Cardiac Na + Current Regulation by Pyridine Nucleotides

Abstract

Rationale : Mutations in glycerol-3-phosphate dehydrogenase 1-like (GPD1-L) protein reduce cardiac Na + current ( I Na ) and cause Brugada Syndrome (BrS). GPD1-L has >80% amino acid homology with glycerol-3-phosphate dehydrogenase, which is involved in NAD-dependent energy metabolism. Objective : Therefore, we tested whether NAD(H) could regulate human cardiac sodium channels (Na v 1.5). Methods and Results : HEK293 cells stably expressing Na v 1.5 and rat neonatal cardiomyocytes were used. The influence of NADH/NAD + on arrhythmic risk was evaluated in wild-type or SCN5A +/− mouse heart. A280V GPD1-L caused a 2.48±0.17-fold increase in intracellular NADH level ( P <0.001). NADH application or cotransfection with A280V GPD1-L resulted in decreased I Na (0.48±0.09 or 0.19±0.04 of control group, respectively; P <0.01), which was reversed by NAD + , chelerythrine, or superoxide dismutase. NAD + antagonism of the Na + channel downregulation by A280V GPD1-L or NADH was prevented by a protein kinase (PK)A inhibitor, PKAI 6–22 . The effects of NADH and NAD + were mimicked by a phorbol ester and forskolin, respectively. Increasing intracellular NADH was associated with an increased risk of ventricular tachycardia in wild-type mouse hearts.
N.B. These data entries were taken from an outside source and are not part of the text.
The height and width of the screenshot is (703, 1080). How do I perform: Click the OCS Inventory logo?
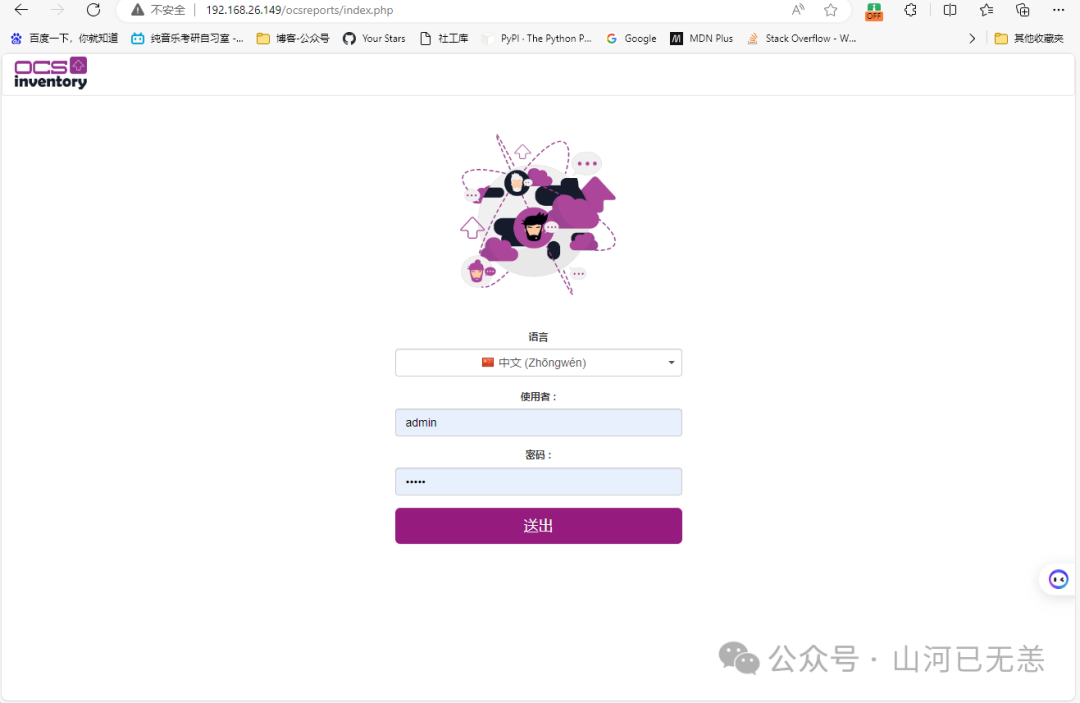click(51, 73)
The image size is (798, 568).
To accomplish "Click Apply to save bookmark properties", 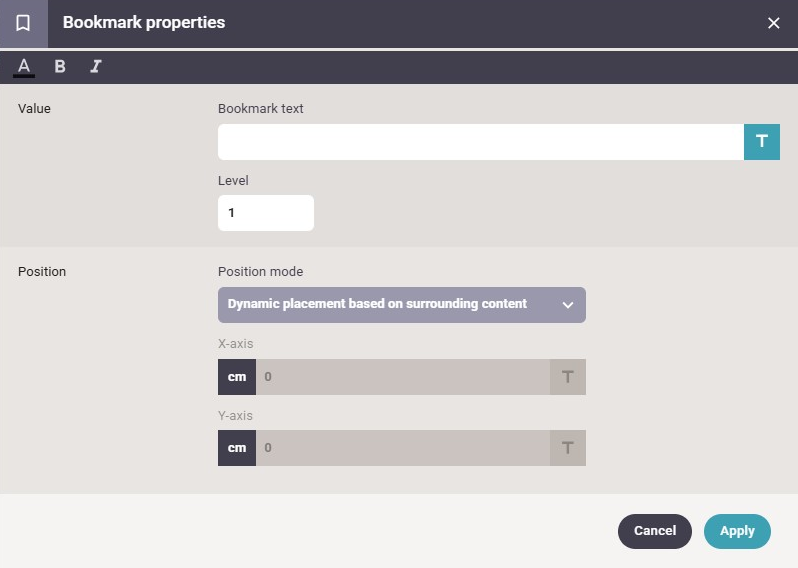I will coord(737,531).
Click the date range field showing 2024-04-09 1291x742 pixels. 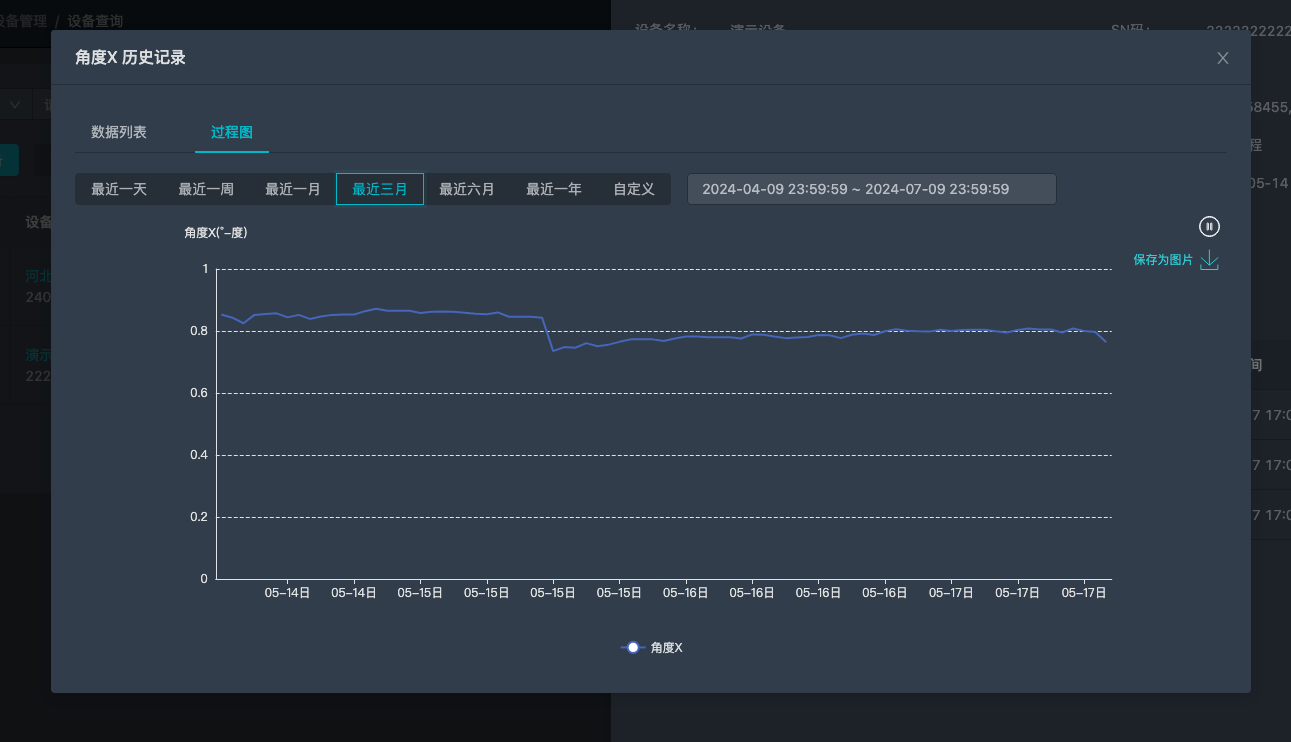[x=870, y=188]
Extracellular application of NAD + to SCN5A +/− mouse hearts ameliorated the risk of ventricular tachycardia. Conclusions : Our results show that Na v 1.5 is regulated by pyridine nucleotides, suggesting a link between metabolism and I Na . This effect required protein kinase C activation and was mediated by oxidative stress. NAD + could prevent this effect by activating PKA. Mutations of GPD1-L may downregulate Na v 1.5 by altering the oxidized to reduced NAD(H) balance.